Despite Canada's vast reserves of oil and gas, it can't be considered a superpower because its exports are focused on one market the United States, Patrick Daniel said Thursday in a speech that appeared aimed at convincing politicians that environmentalists are wrong in their opposition to such projects.
That makes Canadian producers complacent and captive suppliers, Daniel said in a speech to the Empire Club of Canada, noting that because it has only one customer Canada now accepts prices instead of setting them.
"In my view, we could be a global player, but today we're merely a price taker" Daniel said.
Influence and impact on the world stage come from delivering to partners around the globe and the Northern Gateway Pipeline which would deliver oil from Alberta to tankers on the British Columbia coast would help the country reach Asian markets, where demand for crude is strong, he said.
"Our Northern Gateway project will propel Canada into that league without it, we stay trapped in North America."
He urged the audience to join his own pre-election campaign to convince politicians that "Canada needs to be a more prominent world player" in energy markets.
But he is not concerned that the project could be killed if Conservatives do not hold on to power in the upcoming May election because the project is too important to Canada's energy security, he told reporters after the speech.
However, Enbridge faces several hurdles before it is cleared to build the project, including Liberal and NDP opposition to oil tankers off the coast of B.C. and a dispute with First Nations and environmental groups.
Daniel criticized "hard-line" activists for being hypocritical in "saying no" to the project outright while accepting the benefits that oil brings ranging from heating their homes to bringing fresh produce to supermarkets.

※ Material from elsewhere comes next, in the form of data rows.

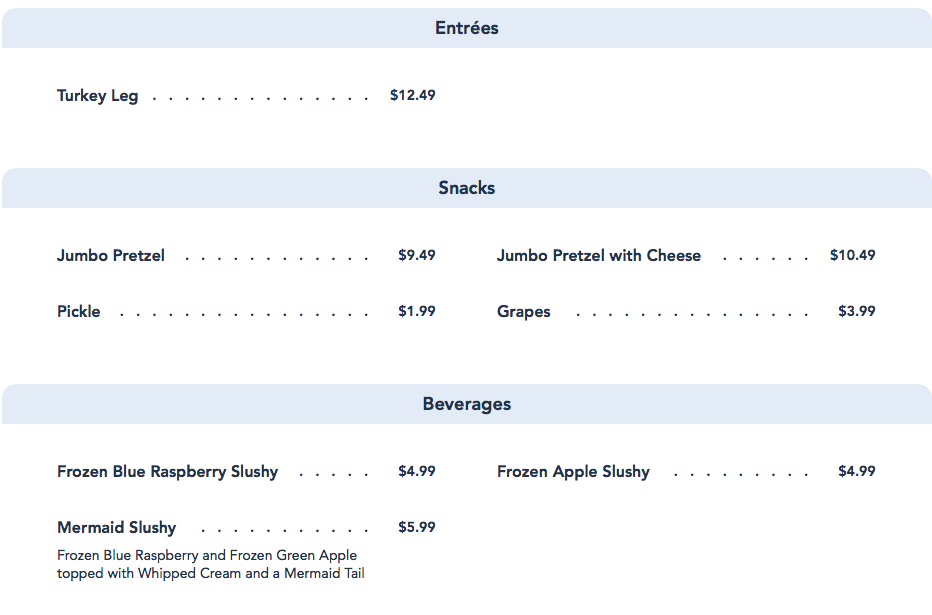Choose Jumbo Pretzel with Cheese

[598, 256]
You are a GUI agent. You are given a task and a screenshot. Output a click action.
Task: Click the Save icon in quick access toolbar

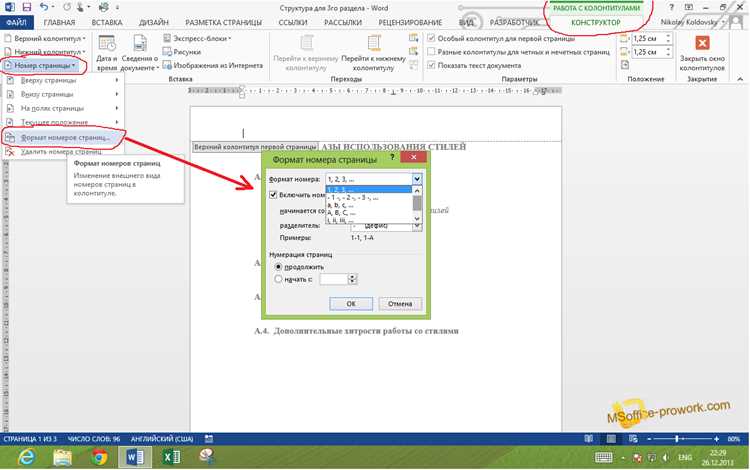27,7
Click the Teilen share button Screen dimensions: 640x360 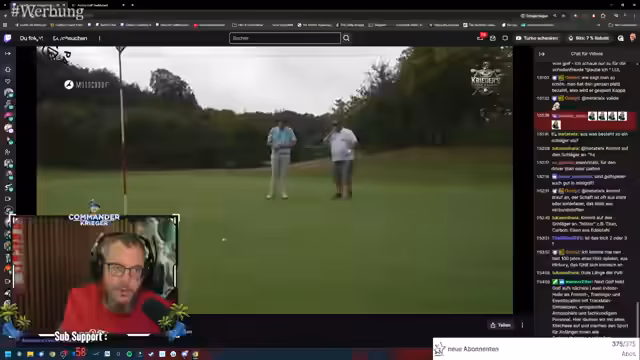point(500,325)
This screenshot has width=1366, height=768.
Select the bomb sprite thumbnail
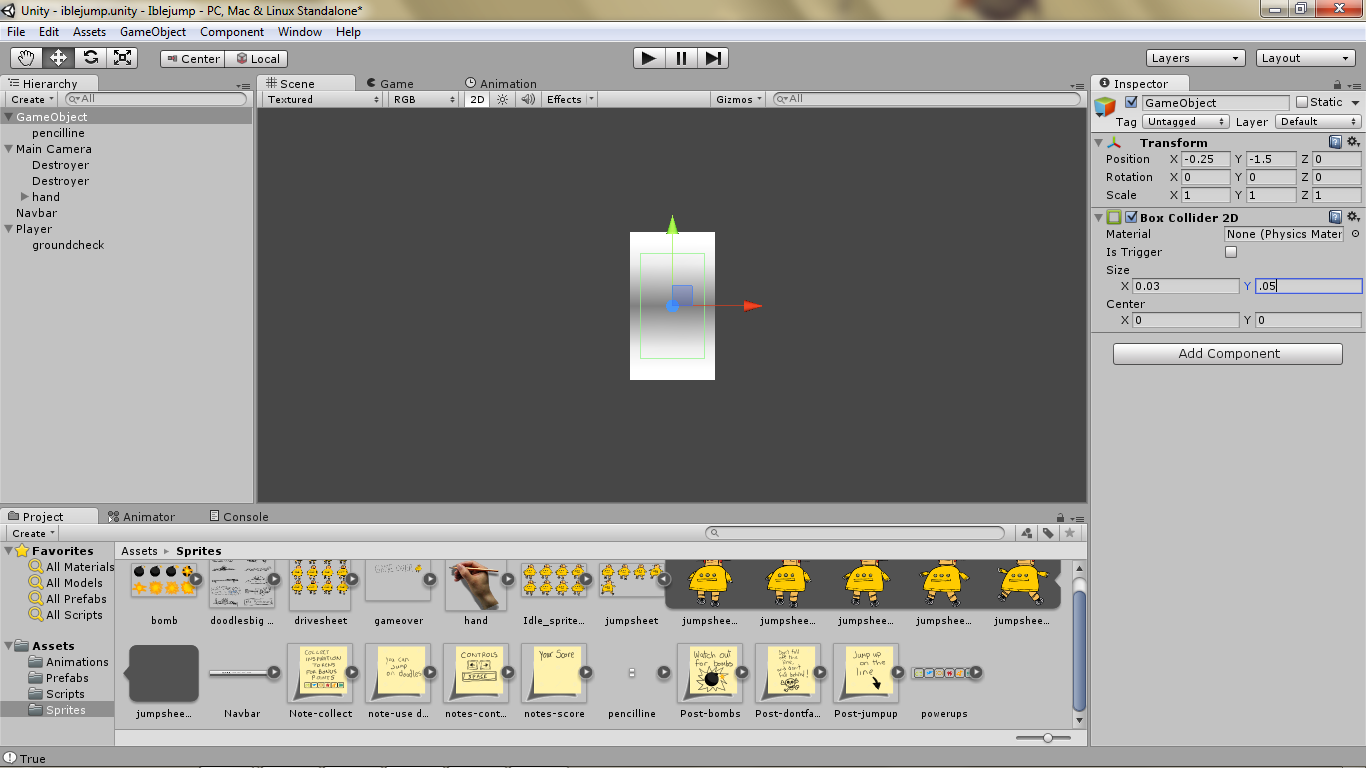tap(163, 581)
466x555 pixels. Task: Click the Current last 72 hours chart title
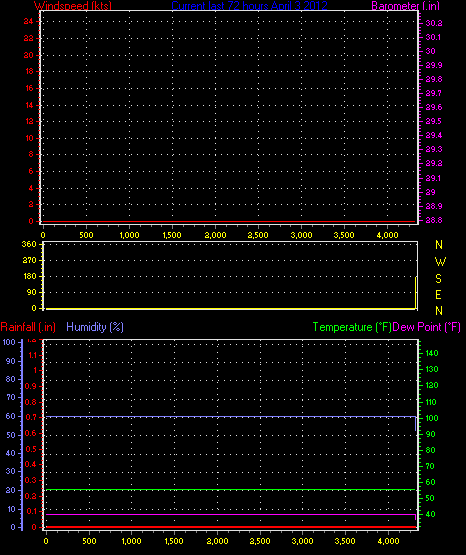pos(249,5)
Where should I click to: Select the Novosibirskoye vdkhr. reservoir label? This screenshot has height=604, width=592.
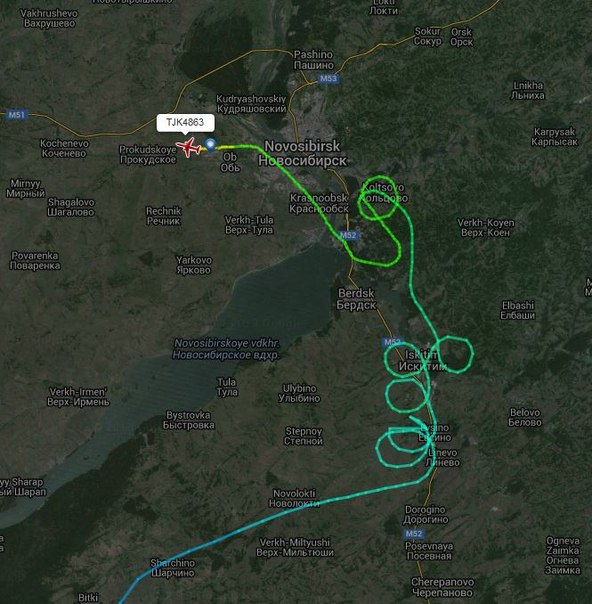pyautogui.click(x=226, y=349)
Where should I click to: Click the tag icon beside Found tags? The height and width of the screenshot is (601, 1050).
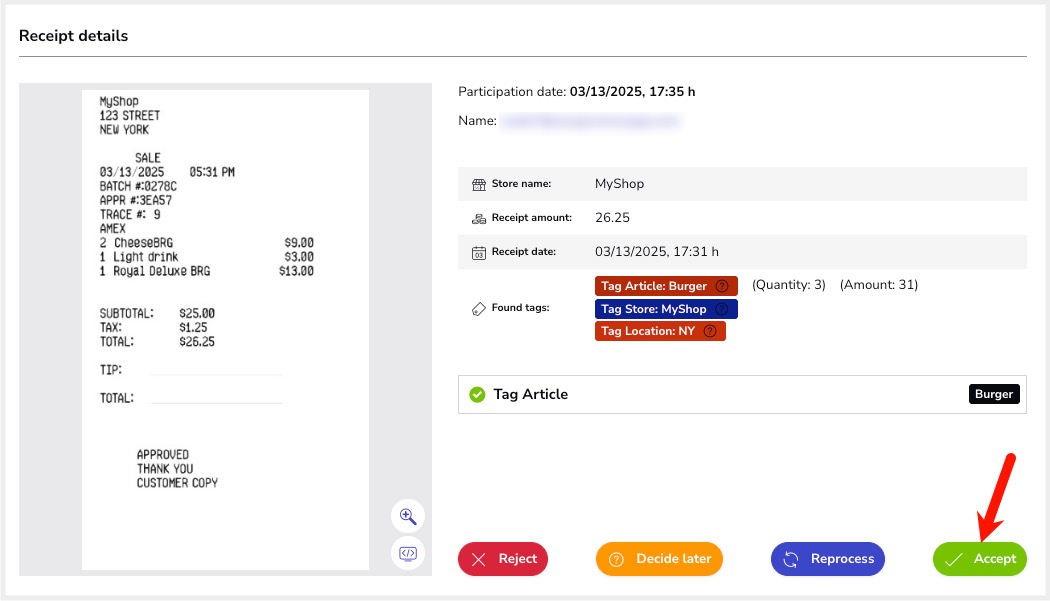pos(478,309)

"The industry continues to be unfairly criticized by those who use the very energy we deliver."
Gillian McEachern of Environmental Defence, who was at Daniel's speech, said in an interview that environmentalists "are able to say yes" to renewable energy but are particularly concerned about the potential impact of Northern Gateway.

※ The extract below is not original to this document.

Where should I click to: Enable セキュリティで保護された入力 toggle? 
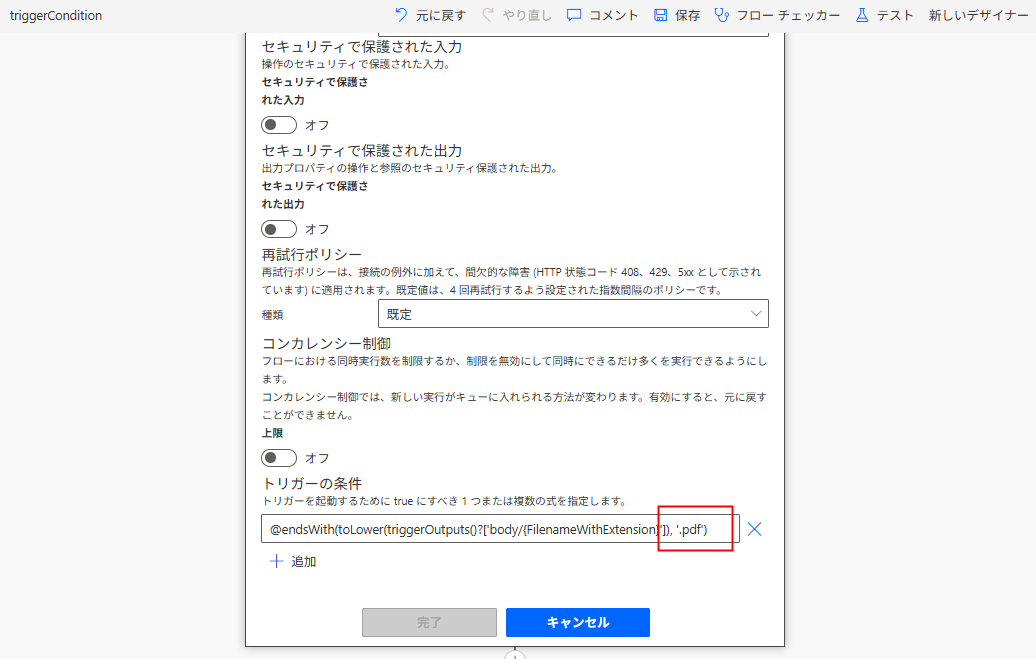point(279,125)
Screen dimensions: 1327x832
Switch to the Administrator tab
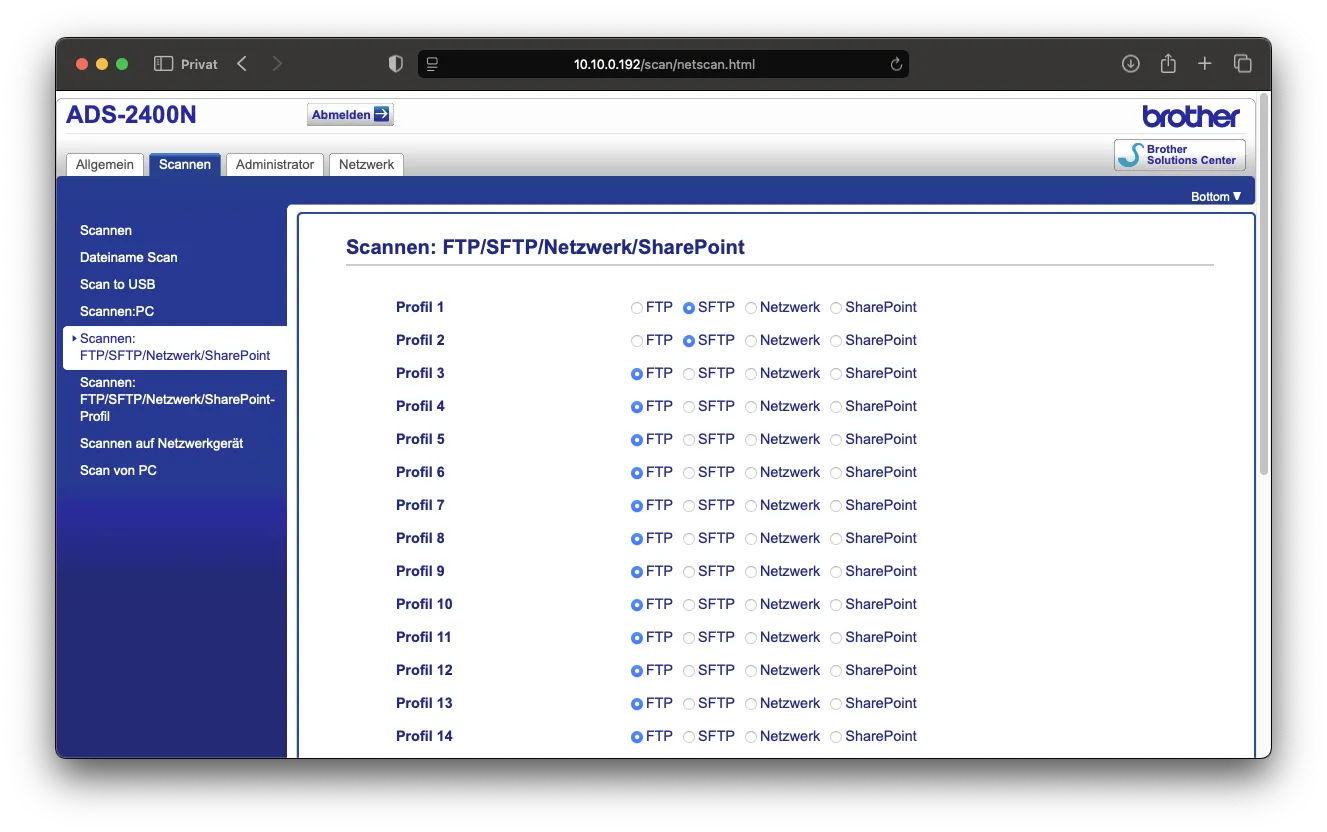point(275,165)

They are concerned that the project would allow a 30 per cent increase in oilsands production, as well as about oil spills along the pipeline which would cross 1,000 streams and rivers and that it would increase the number of tankers transporting oil along a "pristine" ocean corridor.
Enbridge has offered First Nations groups in British Columbia a 10 per cent equity stake in the $5.5-billion pipeline.

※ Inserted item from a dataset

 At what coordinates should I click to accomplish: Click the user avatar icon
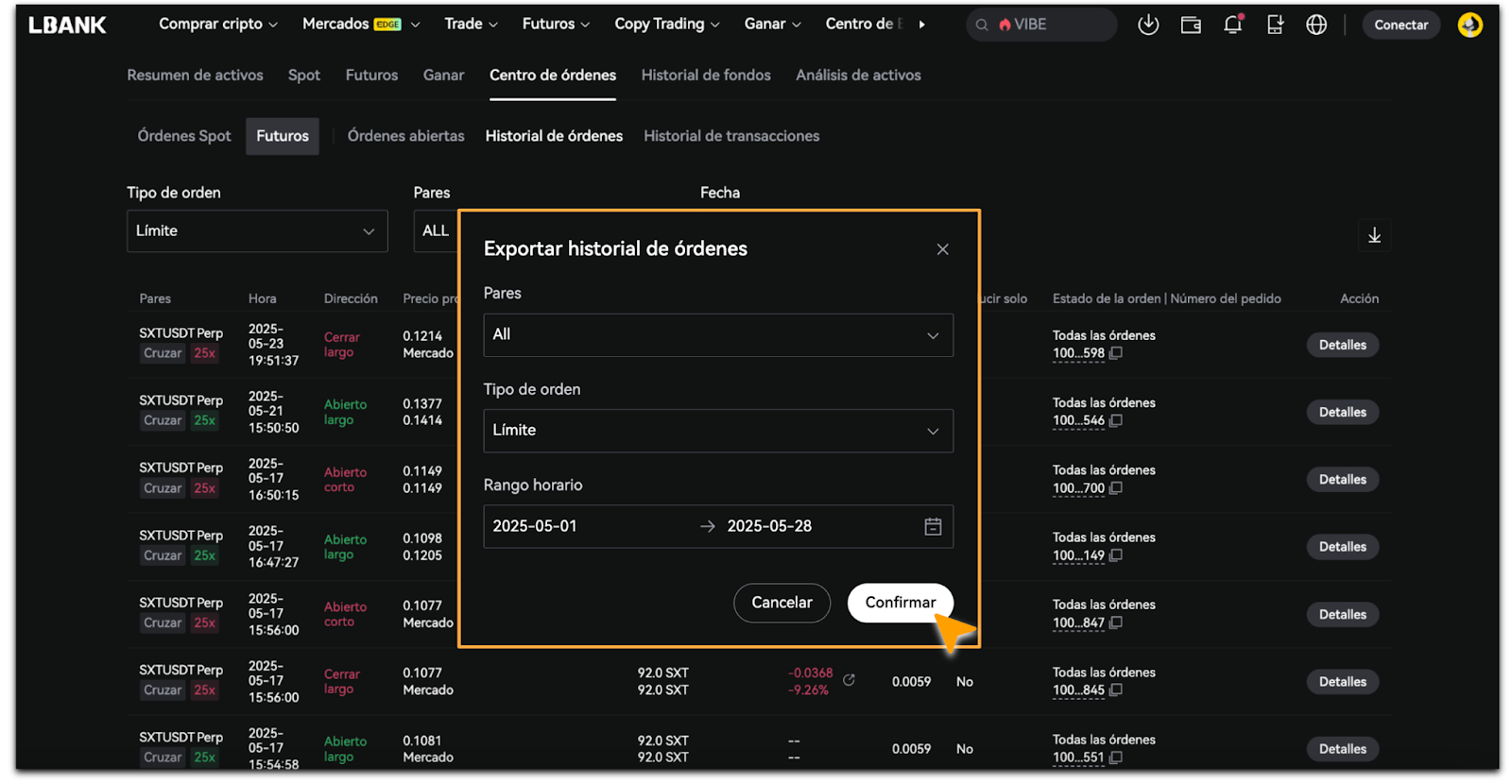pos(1469,25)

About two-thirds of the groups are engaged in discussions about concessions, Daniel said in an interview after the speech. Another one-third are holding out, but Daniel said its unlikely Enbridge would sweeten the pot to get them on board.
The issue of energy security has been making headlines in recent weeks as a cascade of uprisings in the Arab world wreak havoc on global energy prices and prices at the gas pumps.
The price of oil has risen sharply in just over a month from around US$84 a barrel on Feb 14. to around US$106 Thursday.
Canada's oilsands were the topic of a U.S. congressional hearing Thursday entitled "Rising Oil Prices and Dependence on Hostile Regimes: The Urgent Case for Canadian Oil."
A day earlier, U.S. President Barack Obama called for a one-third reduction in American oil imports by 2025, describing Canada as one of his country's energy partners as he tackled an issue that has dogged the United States since the 1970s.
Daniel said in an interview that Obama's remarks were encouraging but also a warning to Canadians that "we don't want that to be our only market."
While the United States, prefers Canadian oil because it is secure and reliable, it also has a whole world of other energy options but Canada doesn't, he added.
"Our West Coast is the gateway to half of the globe's geography and nearly half of the world's population. It is an essential driver of our future economic success."
Last week, the president of Shell Canada said Canada must hammer out a national energy strategy if it is to count itself among the world's energy superpowers. Lorraine Mitchelmore said the country needs a more cohesive plan if it wants to be a major player on the world stage.
Daniel said he wholeheartedly agrees with Mitchelmore. It would be more difficult to reject projects like the Northern Gateway if there was a clear strategy, he added.
"If we understand where we are and where we want to go as a country in terms of energy, then I think we can come on side a lot of these projects a lot more than we do."